[a confused chiral girl]

I am confused about p-orbitals. I know that all double bonds have 1 p orbitals, but are all lone paris also in the p orbital or in s orbital?  I am reviewing my notes, and apparently both pyridine and pyrrole are aromatic compounds. Pyridine fits all: cyclic, conjugated at every atom in the ring, planar, and also Huckel's Rule. For pyrrole, isn't the N that is attached to the hydrogen sp3?? For some reason, I have made special notes saying that it is sp2 and not sp3, which doesn't make sense at all.

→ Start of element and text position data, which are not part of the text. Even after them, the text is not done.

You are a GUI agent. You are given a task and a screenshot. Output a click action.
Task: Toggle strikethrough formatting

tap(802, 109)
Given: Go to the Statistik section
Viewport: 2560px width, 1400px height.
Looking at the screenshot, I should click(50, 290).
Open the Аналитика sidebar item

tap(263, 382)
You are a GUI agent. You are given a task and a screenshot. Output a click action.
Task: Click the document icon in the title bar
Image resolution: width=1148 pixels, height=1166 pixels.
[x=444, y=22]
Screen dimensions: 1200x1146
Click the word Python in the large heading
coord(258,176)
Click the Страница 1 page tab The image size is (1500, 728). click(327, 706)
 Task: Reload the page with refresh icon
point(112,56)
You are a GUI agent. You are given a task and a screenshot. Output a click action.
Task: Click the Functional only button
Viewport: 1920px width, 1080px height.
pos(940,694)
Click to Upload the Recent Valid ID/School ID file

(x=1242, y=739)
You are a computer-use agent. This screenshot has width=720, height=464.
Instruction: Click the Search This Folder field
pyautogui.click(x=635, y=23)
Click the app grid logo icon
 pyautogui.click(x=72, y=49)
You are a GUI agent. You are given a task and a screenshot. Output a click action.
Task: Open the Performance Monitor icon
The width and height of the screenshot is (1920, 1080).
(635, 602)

ps. are those lone pairs that I drew around the pyridine ring correct, or is there suppose to be Hydrogens bonded there even not it is not explicitly written in the structure?
thank you.

[Yggdrasil]

The lone pairs in pyridine are not correct, they should be hydrogens.  Note that hydrogens generally aren't explicitly written in most organic structures.

Anyway, lone pairs usually occupy a hybrid orbital.  For example, in NH₃, the N is sp³ hybridized and the lone pair occupies one of the sp³ orbitals.  So, one would expect the nitrogen in pyrrole to be sp³ hybridized.  However, in pyrrole, the nitrogen actually takes on an sp² hybridization in order to allow its lone pair to become delocalized in the aromatic system.  Since aromaticity stabilizes the molecule by so much, there is a huge driving force to put the lone pair in a p orbital instead of an sp³ orbital.

[a confused chiral girl]

  However, in pyrrole, the nitrogen actually takes on an sp² hybridization in order to allow its lone pair to become delocalized in the aromatic system.  Since aromaticity stabilizes the molecule by so much, there is a huge driving force to put the lone pair in a p orbital instead of an sp³ orbital.

thanks. but then, how come the lone pair on the N in the pyridine structure is part of the p orbital conjugation to test for aromaticity? How were you able to tell right away that the lone pair in the Pyrrole is not part of the rules for determining whether the structure is aromatic or not?

[Yggdrasil]

In pyridine, the nitrogen is sp² hybridized because it has a double bond.  The one electron in its p-orbital contributes 1 electron to the 4n+2 electrons in the aromatic ring.  In the case of pyridine, the lone pair occupies a sp₂ orbital which lies perpendicular to the conjugated pi system.  Therefore, the lone pair in the nitrogen of pyridine does not contribute to the aromatic system.

In pyrrole, one would expect the nitrogen to be sp³ hybridized because it has three single bonds.  If this were the case, the lone pair would lie in a sp³ orbital.  However, it is favorable for the nitrogen to change its hybridization to sp² and place the lone pair in a p-orbital.  In the p-orbital, the lone pairs can become delocalized and form a conjugated pi system with the other pi-bonds in pyrrole.